It looks attractive to coordinate racetrack-memory(RM) and stochastic-computing (SC) jointly to build an ultra-low power neuron-architecture. However, the above combination has always been questioned in a fatal weakness that the narrow bit-view of the RM-MTJ structure, a.k.a. shift-and-access pattern, cannot physically match the great throughput of direct-stored stochastic sequences. Fortunately, a recently developed Transverse-Read(TR) provides a wider segment-view to RM via detecting the resistance of domain-walls between a couple of MTJs on single nanowire, therefore RM can be enhanced with a faster access to the sequences without any substantial domain-shift. To utilize TR for a power-efficient SC-DNNs, we propose a segment-based compression to leverage one-cycle TR to only read those kernel segments of stochastic sequences, meanwhile, remove a large number of redundant segments for ultra-high storage density. In decompression stage, low-discrepancy stochastic sequences can be quickly reassembled by a select-and-output loop using kernel segments rather than slowly regenerated by costly SNGs. Since TR can provide an ideal in-memory acceleration in one-counting, counter-free SC-MACs are designed and deployed near RMs to form a power-efficient neuron-architecture, in which, the binary results of TR are activated straightforward without sluggish APCs. The results show that under the TR aided RM model, the power efficiency, speed, and stochastic accuracy of Seed-based Fast Stochastic Computing significantly enhance the performance of DNNs. The speed of computation is 2.88x faster in Lenet-5 and 4.40x faster in VGG-19 compared to the CORUSCANT. The integration of TR with RTM is deployed near the memory to create a power-efficient neuron architecture, eliminating the need for slow Accumulative Parallel Counters (APCs) and improving access speed to stochastic sequences.

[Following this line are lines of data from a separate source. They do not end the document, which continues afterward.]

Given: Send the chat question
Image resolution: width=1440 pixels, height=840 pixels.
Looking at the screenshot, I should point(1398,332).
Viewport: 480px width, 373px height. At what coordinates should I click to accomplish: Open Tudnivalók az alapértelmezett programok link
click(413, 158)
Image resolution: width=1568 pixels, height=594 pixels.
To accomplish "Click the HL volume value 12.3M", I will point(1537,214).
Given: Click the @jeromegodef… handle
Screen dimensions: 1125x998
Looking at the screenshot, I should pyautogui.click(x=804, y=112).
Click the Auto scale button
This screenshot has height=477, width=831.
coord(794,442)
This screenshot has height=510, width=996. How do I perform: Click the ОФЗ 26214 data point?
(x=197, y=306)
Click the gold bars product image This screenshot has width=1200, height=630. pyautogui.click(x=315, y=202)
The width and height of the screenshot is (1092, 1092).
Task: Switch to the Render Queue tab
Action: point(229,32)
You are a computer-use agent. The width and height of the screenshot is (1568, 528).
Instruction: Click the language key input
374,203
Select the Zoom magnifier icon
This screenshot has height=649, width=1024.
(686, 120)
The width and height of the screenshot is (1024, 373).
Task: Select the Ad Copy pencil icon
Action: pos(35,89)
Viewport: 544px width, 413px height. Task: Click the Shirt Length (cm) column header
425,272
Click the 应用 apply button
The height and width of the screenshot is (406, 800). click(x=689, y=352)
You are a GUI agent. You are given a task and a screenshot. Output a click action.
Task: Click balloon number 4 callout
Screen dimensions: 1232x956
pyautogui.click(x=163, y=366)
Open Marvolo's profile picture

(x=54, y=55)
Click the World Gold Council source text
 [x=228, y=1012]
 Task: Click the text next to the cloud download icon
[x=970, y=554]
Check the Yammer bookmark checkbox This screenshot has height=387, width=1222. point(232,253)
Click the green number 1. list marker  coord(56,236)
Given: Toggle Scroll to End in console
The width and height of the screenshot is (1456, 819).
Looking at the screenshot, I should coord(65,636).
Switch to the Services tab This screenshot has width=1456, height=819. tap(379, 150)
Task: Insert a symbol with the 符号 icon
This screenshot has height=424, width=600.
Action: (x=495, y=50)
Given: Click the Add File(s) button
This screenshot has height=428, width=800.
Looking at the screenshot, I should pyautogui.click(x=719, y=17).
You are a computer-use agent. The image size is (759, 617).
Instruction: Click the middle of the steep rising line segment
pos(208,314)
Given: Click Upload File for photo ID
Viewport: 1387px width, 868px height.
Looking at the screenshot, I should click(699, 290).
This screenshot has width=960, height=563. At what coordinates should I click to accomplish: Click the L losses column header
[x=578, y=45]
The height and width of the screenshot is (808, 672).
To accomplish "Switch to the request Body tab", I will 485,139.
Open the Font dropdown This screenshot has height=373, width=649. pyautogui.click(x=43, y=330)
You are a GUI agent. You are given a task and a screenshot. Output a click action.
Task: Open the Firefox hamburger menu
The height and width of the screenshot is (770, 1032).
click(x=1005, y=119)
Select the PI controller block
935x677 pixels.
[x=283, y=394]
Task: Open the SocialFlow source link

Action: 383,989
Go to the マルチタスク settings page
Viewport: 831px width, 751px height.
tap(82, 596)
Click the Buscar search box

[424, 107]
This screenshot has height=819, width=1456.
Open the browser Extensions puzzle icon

翻译：将赛道存储器与随机计算协同构建超低功耗神经元架构颇具吸引力。然而，该组合始终存在一个致命缺陷：RM-MTJ结构的窄位视图（即移位访问模式）在物理上无法匹配直接存储随机序列的高吞吐量。幸运的是，最近发展的横向读取技术通过检测单根纳米线上多个MTJ间畴壁的电阻，为RM提供了更宽的段视图，从而可在无需实质性畴移的情况下实现对序列的快速访问。为将TR应用于高能效SC-DNN，我们提出基于段的压缩方法，利用单周期TR仅读取随机序列的核心段，同时移除大量冗余段以实现超高存储密度。在解压缩阶段，低差异随机序列可通过核心段的选择-输出循环快速重组，而非依赖昂贵的随机数生成器缓慢重构。由于TR能在单次计数中提供理想的内存加速，我们设计无计数器SC-MAC单元并部署于RM附近，构建高能效神经元架构，其中TR的二进制结果可直接激活而无需缓慢的累加并行计数器。实验表明，在TR辅助的RM模型下，基于种子的快速随机计算在能效、速度和随机精度上的提升显著增强了DNN性能。与CORUSCANT相比，LeNet-5计算速度提升2.88倍，VGG-19提升4.40倍。TR与RTM的集成部署在存储器近端，形成了高能效神经元架构，消除了对慢速累加并行计数器的需求，并提升了对随机序列的访问速度。